[Task item]: From the entries below, return only the lines starting at the one that contains "[link facebook] (884, 922)" and ending at the one that contains "Trademark Registration (718, 1913)", exactly as they stand.
Input material Block Start
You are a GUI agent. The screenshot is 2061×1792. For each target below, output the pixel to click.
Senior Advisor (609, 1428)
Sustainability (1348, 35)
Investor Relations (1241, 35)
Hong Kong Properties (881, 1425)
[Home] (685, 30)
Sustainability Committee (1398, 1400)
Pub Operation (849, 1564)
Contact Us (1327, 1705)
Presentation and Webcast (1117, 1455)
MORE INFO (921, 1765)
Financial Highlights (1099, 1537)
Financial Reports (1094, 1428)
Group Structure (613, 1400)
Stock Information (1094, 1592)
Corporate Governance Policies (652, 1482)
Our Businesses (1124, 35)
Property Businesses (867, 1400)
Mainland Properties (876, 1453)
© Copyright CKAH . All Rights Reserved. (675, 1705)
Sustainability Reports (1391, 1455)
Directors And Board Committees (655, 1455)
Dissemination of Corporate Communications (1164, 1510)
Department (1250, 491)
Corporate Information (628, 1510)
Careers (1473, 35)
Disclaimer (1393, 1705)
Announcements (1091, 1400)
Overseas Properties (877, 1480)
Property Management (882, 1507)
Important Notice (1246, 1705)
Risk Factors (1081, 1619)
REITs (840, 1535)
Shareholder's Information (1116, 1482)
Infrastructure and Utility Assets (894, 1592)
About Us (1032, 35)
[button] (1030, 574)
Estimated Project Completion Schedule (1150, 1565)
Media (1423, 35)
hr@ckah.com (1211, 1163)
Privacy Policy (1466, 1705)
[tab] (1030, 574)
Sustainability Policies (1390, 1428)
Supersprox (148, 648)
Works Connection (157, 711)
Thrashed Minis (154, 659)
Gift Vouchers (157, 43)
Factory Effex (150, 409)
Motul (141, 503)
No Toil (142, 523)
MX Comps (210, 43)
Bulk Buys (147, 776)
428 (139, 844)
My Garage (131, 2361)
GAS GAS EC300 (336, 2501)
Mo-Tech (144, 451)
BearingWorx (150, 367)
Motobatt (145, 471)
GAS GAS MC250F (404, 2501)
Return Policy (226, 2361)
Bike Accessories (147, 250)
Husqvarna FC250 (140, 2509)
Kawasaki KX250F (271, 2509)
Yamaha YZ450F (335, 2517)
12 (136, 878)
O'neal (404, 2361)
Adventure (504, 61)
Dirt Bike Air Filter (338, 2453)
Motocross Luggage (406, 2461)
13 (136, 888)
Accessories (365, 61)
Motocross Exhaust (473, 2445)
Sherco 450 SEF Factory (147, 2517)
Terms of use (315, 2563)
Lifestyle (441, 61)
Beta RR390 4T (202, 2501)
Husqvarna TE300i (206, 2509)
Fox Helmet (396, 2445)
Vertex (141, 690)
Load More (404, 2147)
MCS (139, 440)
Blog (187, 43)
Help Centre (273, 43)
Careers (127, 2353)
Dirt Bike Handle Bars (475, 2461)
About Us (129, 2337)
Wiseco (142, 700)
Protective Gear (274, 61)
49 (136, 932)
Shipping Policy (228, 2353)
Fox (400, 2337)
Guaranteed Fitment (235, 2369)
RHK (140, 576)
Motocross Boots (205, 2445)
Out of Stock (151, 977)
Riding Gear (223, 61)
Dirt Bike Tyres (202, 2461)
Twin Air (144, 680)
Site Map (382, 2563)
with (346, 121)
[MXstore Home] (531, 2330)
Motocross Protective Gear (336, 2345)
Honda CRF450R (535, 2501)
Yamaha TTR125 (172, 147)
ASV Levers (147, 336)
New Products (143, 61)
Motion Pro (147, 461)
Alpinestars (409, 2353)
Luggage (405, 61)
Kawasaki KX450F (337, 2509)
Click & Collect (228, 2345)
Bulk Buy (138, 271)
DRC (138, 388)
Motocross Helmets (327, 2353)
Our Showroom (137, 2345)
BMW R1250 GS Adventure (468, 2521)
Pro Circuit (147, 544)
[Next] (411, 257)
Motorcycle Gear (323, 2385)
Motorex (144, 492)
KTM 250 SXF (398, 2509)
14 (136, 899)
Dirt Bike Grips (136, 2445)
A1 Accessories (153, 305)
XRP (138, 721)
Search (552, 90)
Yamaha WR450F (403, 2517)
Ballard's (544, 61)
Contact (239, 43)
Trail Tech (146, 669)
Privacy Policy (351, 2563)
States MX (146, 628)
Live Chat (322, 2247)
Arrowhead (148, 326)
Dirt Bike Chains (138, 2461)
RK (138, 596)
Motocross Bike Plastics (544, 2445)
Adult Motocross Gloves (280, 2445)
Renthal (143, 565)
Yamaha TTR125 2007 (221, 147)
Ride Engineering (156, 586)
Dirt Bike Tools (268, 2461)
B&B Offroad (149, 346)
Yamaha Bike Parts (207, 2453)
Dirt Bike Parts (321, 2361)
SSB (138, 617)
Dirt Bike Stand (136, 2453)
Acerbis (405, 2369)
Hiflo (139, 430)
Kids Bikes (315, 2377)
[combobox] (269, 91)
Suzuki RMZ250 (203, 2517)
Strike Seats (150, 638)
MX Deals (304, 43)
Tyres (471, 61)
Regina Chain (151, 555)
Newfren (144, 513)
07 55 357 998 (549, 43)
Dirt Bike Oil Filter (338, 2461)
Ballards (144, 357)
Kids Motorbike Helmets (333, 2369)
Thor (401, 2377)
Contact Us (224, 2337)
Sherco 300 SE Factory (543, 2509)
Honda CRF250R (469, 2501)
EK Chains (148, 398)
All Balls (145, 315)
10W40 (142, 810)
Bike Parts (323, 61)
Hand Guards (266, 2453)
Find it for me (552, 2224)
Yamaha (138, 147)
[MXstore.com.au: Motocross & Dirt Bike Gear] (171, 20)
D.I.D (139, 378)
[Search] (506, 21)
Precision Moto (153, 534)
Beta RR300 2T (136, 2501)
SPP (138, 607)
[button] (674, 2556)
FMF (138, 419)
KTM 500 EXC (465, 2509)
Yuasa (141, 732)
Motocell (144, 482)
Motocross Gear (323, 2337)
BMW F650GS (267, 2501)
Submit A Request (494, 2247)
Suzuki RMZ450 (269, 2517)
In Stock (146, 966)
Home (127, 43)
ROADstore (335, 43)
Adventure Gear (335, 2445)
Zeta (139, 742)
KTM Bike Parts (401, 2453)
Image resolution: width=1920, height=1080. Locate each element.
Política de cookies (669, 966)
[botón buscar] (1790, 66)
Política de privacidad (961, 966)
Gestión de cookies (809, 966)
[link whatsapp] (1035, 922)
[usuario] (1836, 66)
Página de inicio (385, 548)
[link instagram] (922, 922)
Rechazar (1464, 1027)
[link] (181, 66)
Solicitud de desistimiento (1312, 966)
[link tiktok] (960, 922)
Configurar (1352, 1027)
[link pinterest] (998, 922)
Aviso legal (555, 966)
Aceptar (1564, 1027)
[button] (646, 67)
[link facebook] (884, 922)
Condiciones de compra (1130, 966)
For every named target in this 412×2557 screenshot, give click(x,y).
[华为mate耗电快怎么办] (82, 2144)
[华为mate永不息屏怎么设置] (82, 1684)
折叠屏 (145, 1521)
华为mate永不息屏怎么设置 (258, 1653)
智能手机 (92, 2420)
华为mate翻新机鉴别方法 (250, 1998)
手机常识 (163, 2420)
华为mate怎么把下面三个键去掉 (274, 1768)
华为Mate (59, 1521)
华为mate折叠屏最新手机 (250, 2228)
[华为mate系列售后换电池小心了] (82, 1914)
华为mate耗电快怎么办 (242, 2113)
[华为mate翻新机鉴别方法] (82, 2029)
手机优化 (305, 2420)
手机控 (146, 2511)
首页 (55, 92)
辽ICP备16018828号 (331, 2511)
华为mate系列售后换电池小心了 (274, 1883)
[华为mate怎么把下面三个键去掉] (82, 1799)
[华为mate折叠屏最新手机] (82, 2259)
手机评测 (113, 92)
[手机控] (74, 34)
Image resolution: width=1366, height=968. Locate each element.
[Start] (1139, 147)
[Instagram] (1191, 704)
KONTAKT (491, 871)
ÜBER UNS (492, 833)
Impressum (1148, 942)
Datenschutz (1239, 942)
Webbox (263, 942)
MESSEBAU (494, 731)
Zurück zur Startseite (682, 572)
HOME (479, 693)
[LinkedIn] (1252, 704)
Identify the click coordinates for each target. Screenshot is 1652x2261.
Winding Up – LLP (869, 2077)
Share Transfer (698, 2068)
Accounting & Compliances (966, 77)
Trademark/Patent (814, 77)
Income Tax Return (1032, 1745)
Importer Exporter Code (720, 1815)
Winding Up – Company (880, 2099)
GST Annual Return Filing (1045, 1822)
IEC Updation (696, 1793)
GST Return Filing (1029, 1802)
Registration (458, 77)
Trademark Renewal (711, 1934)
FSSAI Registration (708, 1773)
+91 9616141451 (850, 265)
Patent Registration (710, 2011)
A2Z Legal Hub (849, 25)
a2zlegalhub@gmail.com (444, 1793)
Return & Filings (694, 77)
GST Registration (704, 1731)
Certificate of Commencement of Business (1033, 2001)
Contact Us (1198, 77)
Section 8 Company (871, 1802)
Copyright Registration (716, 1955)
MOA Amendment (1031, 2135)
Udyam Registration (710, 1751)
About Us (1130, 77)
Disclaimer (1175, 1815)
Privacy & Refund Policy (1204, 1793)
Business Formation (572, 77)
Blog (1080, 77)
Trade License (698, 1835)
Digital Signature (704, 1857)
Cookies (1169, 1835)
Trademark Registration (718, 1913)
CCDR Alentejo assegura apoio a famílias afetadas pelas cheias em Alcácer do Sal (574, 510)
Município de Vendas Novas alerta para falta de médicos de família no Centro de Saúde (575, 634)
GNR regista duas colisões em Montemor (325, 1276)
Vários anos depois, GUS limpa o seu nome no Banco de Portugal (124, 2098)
Input material Block End
[Output below]:
[link facebook] (884, 922)
Condiciones de compra (1130, 966)
For every named target in this 412×2557 screenshot, give click(x,y).
[华为mate耗电快怎么办] (82, 2144)
[华为mate永不息屏怎么设置] (82, 1684)
折叠屏 (145, 1521)
华为mate永不息屏怎么设置 (258, 1653)
智能手机 (92, 2420)
华为mate翻新机鉴别方法 (250, 1998)
手机常识 (163, 2420)
华为mate怎么把下面三个键去掉 (274, 1768)
华为Mate (59, 1521)
华为mate折叠屏最新手机 (250, 2228)
[华为mate系列售后换电池小心了] (82, 1914)
华为mate耗电快怎么办 (242, 2113)
[华为mate翻新机鉴别方法] (82, 2029)
手机优化 (305, 2420)
手机控 (146, 2511)
首页 (55, 92)
辽ICP备16018828号 (331, 2511)
华为mate系列售后换电池小心了 (274, 1883)
[华为mate怎么把下面三个键去掉] (82, 1799)
[华为mate折叠屏最新手机] (82, 2259)
手机评测 (113, 92)
[手机控] (74, 34)
Image resolution: width=1366, height=968. Locate each element.
[Start] (1139, 147)
[Instagram] (1191, 704)
KONTAKT (491, 871)
ÜBER UNS (492, 833)
Impressum (1148, 942)
Datenschutz (1239, 942)
Webbox (263, 942)
MESSEBAU (494, 731)
Zurück zur Startseite (682, 572)
HOME (479, 693)
[LinkedIn] (1252, 704)
Identify the click coordinates for each target. Screenshot is 1652x2261.
Winding Up – LLP (869, 2077)
Share Transfer (698, 2068)
Accounting & Compliances (966, 77)
Trademark/Patent (814, 77)
Income Tax Return (1032, 1745)
Importer Exporter Code (720, 1815)
Winding Up – Company (880, 2099)
GST Annual Return Filing (1045, 1822)
IEC Updation (696, 1793)
GST Return Filing (1029, 1802)
Registration (458, 77)
Trademark Renewal (711, 1934)
FSSAI Registration (708, 1773)
+91 9616141451 (850, 265)
Patent Registration (710, 2011)
A2Z Legal Hub (849, 25)
a2zlegalhub@gmail.com (444, 1793)
Return & Filings (694, 77)
GST Registration (704, 1731)
Certificate of Commencement of Business (1033, 2001)
Contact Us (1198, 77)
Section 8 Company (871, 1802)
Copyright Registration (716, 1955)
MOA Amendment (1031, 2135)
Udyam Registration (710, 1751)
About Us (1130, 77)
Disclaimer (1175, 1815)
Privacy & Refund Policy (1204, 1793)
Business Formation (572, 77)
Blog (1080, 77)
Trade License (698, 1835)
Digital Signature (704, 1857)
Cookies (1169, 1835)
Trademark Registration (718, 1913)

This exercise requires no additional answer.